(Collected data)

↓↓↓

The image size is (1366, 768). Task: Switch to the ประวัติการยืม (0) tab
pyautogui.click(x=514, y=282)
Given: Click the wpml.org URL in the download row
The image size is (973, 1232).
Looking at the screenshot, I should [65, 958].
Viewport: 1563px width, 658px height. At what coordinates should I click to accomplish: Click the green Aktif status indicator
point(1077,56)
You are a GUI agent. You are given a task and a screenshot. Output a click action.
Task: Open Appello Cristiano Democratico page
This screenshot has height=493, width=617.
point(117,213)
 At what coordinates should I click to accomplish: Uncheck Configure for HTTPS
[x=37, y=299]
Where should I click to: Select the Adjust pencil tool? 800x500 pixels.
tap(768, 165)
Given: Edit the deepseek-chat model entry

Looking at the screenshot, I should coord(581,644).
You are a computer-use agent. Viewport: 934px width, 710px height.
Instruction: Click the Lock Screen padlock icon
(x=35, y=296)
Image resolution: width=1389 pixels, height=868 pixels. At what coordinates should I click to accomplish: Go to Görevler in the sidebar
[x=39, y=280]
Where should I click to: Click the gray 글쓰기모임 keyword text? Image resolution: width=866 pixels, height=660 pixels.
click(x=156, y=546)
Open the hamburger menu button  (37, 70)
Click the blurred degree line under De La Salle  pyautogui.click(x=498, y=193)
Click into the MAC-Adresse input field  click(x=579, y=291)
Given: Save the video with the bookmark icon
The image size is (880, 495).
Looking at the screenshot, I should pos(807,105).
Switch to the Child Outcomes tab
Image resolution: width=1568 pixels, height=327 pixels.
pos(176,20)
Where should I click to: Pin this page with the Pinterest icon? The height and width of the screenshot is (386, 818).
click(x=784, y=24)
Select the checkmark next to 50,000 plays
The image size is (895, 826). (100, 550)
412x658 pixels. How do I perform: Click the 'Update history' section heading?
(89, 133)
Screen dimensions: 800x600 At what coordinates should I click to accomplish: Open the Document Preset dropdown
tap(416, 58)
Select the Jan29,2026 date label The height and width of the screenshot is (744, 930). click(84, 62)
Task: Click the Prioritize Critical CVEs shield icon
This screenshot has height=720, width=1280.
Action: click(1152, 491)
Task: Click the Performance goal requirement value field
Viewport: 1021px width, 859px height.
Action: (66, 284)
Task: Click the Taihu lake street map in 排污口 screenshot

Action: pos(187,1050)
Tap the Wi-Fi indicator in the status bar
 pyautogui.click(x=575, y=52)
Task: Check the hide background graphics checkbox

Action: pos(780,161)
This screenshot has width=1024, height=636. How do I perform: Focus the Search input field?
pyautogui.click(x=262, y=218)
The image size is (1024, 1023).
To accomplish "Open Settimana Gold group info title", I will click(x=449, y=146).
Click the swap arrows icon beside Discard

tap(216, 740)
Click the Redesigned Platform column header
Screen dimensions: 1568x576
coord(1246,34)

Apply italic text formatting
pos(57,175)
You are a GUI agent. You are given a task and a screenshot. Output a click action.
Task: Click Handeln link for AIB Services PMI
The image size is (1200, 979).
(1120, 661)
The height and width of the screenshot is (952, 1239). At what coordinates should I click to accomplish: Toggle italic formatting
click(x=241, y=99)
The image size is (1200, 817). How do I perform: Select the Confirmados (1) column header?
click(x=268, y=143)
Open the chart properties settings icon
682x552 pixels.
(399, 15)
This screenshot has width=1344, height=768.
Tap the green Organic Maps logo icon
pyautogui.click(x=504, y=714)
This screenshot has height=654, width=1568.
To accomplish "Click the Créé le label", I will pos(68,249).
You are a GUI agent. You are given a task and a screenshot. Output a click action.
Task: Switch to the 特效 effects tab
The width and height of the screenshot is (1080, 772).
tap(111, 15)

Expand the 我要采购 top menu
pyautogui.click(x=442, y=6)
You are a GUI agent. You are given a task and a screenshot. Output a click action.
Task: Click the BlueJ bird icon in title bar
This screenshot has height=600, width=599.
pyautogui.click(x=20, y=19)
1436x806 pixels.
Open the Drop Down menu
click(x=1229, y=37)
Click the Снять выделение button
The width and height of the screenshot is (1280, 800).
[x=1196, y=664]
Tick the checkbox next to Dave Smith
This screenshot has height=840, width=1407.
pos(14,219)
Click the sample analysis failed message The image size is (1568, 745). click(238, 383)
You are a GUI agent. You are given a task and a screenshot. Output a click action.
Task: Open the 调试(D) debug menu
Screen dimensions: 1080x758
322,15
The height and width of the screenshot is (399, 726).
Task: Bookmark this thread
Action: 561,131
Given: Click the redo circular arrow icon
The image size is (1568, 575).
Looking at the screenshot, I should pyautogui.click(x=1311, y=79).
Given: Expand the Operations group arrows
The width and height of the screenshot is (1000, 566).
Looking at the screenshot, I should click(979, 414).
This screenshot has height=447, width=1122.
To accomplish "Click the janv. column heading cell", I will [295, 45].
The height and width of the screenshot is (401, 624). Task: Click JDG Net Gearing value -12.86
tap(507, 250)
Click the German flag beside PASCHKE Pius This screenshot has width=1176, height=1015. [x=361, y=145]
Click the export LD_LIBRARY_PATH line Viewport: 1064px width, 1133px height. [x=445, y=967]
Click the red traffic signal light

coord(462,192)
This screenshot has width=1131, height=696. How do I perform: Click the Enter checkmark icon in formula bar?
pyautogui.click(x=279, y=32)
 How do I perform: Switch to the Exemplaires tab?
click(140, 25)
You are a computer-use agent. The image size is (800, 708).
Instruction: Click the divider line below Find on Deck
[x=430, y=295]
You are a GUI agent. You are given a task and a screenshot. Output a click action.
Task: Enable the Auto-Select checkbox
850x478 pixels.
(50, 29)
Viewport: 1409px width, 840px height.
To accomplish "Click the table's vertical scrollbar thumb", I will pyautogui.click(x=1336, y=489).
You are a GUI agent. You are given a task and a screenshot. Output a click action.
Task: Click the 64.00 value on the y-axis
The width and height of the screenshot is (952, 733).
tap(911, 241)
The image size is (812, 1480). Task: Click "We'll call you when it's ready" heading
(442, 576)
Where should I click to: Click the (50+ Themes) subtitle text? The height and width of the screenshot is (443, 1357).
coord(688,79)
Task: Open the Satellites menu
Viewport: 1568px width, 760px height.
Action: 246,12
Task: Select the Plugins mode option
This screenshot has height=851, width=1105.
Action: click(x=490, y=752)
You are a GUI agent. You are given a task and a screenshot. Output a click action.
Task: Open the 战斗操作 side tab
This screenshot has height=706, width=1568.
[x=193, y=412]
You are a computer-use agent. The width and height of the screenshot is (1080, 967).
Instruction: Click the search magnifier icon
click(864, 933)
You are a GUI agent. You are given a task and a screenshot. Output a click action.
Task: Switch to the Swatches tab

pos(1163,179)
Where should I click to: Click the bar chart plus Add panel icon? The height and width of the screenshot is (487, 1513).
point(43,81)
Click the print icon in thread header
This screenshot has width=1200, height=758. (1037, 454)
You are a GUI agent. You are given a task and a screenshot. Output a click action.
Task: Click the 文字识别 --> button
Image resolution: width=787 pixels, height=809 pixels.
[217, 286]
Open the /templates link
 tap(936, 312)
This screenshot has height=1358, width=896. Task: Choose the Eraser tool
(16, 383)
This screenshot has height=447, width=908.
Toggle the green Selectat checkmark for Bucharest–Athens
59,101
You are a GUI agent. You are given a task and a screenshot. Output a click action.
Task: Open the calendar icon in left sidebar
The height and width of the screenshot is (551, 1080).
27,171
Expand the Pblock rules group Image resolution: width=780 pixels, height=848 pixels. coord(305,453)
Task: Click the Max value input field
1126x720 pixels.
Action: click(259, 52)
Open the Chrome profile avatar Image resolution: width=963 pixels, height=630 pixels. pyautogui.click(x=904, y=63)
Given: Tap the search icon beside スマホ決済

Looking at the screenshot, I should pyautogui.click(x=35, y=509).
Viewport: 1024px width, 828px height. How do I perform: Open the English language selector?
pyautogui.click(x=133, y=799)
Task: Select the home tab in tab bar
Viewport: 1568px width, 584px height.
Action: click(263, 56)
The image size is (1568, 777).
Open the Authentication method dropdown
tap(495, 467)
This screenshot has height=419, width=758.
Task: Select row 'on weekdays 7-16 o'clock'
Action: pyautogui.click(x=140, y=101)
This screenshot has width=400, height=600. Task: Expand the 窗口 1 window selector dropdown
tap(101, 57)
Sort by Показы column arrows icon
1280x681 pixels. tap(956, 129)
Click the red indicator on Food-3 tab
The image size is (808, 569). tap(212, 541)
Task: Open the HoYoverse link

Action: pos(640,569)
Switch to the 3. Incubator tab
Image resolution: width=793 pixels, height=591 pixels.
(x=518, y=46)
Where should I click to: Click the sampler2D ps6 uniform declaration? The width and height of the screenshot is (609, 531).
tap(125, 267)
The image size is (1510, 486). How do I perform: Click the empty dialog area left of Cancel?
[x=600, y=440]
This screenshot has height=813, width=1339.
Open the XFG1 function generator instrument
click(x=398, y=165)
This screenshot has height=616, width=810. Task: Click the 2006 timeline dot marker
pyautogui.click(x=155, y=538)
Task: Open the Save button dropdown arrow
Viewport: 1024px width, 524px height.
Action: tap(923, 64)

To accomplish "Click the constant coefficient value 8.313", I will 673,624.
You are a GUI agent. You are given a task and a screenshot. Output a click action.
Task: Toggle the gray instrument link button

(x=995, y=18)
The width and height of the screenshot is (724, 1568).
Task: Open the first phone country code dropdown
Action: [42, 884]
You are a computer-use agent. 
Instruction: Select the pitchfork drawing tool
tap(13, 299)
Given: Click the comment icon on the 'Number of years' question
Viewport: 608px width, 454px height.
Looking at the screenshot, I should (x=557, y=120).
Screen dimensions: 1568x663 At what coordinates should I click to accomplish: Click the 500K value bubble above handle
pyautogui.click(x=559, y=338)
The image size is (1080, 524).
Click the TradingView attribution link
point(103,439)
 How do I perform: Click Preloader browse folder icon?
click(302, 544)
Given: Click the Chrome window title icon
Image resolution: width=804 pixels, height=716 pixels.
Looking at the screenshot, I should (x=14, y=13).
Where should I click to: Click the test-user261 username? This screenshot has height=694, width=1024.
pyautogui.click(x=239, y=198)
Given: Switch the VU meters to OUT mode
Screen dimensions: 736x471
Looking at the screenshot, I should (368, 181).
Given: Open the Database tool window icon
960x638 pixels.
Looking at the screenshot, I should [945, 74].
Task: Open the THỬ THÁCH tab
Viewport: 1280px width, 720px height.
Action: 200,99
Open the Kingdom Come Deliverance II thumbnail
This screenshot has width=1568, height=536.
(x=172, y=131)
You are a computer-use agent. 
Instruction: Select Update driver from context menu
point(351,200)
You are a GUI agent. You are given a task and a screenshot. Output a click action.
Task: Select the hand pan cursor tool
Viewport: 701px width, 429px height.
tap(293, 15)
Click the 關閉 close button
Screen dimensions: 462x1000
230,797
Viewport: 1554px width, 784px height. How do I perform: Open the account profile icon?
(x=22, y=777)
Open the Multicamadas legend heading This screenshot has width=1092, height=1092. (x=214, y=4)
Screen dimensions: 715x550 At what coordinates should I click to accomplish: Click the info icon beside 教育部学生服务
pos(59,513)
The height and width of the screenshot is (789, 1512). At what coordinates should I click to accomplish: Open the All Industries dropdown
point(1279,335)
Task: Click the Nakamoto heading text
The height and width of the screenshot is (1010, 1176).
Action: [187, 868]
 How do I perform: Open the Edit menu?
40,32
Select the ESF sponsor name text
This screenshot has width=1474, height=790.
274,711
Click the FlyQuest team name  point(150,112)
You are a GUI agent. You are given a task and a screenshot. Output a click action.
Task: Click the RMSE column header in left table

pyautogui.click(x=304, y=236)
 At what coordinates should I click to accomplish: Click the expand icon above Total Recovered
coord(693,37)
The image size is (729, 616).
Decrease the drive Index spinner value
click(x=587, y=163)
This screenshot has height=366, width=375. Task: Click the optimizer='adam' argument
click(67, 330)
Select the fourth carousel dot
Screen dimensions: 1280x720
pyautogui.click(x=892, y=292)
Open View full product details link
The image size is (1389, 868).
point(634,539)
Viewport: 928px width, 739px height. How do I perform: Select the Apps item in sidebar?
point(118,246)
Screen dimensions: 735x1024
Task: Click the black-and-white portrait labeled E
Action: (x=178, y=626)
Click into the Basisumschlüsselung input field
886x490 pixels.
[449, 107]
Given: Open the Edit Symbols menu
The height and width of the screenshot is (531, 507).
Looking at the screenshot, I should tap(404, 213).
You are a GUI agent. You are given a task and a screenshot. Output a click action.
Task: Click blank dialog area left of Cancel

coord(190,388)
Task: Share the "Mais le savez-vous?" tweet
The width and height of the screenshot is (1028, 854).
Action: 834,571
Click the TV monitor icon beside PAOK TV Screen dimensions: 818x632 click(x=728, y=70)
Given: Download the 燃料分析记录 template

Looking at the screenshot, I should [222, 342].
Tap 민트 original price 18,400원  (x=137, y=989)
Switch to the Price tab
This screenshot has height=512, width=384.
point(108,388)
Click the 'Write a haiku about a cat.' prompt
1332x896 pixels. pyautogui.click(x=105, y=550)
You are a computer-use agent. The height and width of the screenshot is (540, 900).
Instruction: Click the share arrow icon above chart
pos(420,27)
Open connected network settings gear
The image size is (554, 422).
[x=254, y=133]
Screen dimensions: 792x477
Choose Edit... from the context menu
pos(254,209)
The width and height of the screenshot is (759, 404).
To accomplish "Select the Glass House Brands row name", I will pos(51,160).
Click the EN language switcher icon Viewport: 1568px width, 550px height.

↑↑↑

## How to complete this task
Check each line of the data for the string "computer" and state how many lines contain it, without any other output.

## Answer to the exercise
6